Powyborcza czkawka nie chce ustąpić. Większość komentarzy w podobnym tonie: od skrajnego pesymizmu po żarzącą się ledwo ostatnią iskierkę nadziei, że do katastrofy nie doszło i widać światełko w tunelu.
Socjologowie nie mają jednak wątpliwości: wygrała Polska gminna. PiS zwyciężył w 2302 gminach, a Koalicja Obywatelska tylko w 175.
”Analizowałem wygraną PiS na poziomie województw i powiatów – mówi w wywiadzie dla Newsweeka prof. Janusz Czapiński. – W obu widać ten sam syndrom zachowań społecznych, na które składają się: uprzedzenia, ksenofobia, konserwatyzm i religijność. Tam gdzie wygrywa PiS, mamy wrogi stosunek do LGBT, nie tolerujemy obcych, uważamy, że obcy mają za dużo do powiedzenia w sprawie Polski”.
W tej samej rozmowie prof. Krystyna Skarżyńska ocenia:
”Antyliberalną wersję Polski wybrała nieufna światu, starzejąca się część społeczeństwa: 55,6% wyborców powyżej 60. roku życia zagłosowało na PiS. Drugie istotne kryterium charakteryzujące wyborców PiS to wykształcenie. W grupie z wykształceniem zasadniczym i zawodowym aż 64% to wyborcy PiS”.
Niby nic nowego, a jednak przygnębiające.

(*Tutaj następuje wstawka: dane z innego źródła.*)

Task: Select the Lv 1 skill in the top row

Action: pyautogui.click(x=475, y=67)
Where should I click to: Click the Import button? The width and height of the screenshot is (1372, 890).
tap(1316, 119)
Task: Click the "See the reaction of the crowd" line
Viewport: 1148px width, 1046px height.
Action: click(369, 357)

”Co mnie najbardziej wkurza w PiS? – pyta sama siebie jedna ze znajomych na Facebooku. – Brak przyszłości dla młodych, pisjungen w szkołach, kościołach i telewizji, zapaść poznawcza, brak logiki, zamknięcie na świat, zacofanie, brak tolerancji, zanik człowieczeństwa”.
Ktoś inny pisze:
Rodacy. Już nie musicie nigdzie wyjeżdżać. Macie na miejscu Węgry, Turcję i Grecję. Wszystko w jednym.
Profesor Skarżyńska:
”PiS zdołało przekonać swoich wyborców, że państwo konserwatywno-narodowe i państwo opiekuńcze to jest właśnie ucieleśnienie demokracji”.
Ktoś to skwitował:
Dobrze że Gierek nie wpadł na pomysł z 500+ …bo byśmy pewnie tkwili w komunie do dzisiaj…..???